The writer is a member of the Anne Arundel County Board of Education.

Southern legislators aim to revamp society

While attending a Southern university, I was constantly reminded by my friends that the War Between the States was just the initial skirmish and that the South would prevail.

When I look at the Washington political scene today, I must confess my friends could be right. By deft use of seniority, the South rules our legislative process.

The country must contend with the likes of Newt Gingrich (Georgia), Trent Lott (Mississippi), Dick Armey (Texas), and Jesse Helms (North Carolina). Revenge, even if delayed, is sweet.

What these illustrious leaders have provided is killing affordable health care, derailing campaign finance reform, dismantling environmental protections, and defending "King Tobacco" from meaningful penalties.

Their methods include feigning support while tacking on killer amendments and screaming "tax increase" to an unwitting public. To the uninformed public, support can be publicized while leaders and lobbyists laugh in the back rooms at our collective gullibility and continue to pour in money.
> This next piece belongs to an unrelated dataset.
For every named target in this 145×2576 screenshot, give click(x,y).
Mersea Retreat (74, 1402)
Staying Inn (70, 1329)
Voters should be careful not to become blind to the economic philosophies of these Republicans -- realize that their agenda is not economic, but one of social re-engineering where tolerance for others will be legislated away.

Alan McAllister

Severna Park

Consumer choice and credit unions

When banks merge into bigger and bigger conglomerates, it underscores the importance of choice in the financial marketplace between banks and credit unions, their nonprofit counterpart.
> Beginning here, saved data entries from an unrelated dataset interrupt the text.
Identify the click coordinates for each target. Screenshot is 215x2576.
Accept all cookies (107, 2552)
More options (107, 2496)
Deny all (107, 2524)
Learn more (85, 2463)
Recently, American consumers won a stunning victory when 411 Republicans and Democrats in the U. S. House of Representatives voted to clarify a Depression-era law and stand up in favor of consumer choice.

In so doing, the House action would make it clear who should be allowed to join a federal credit union and therefore have access to lower fees, lower interest rates on loans and the community service credit unions perform. But the battle isn't over yet.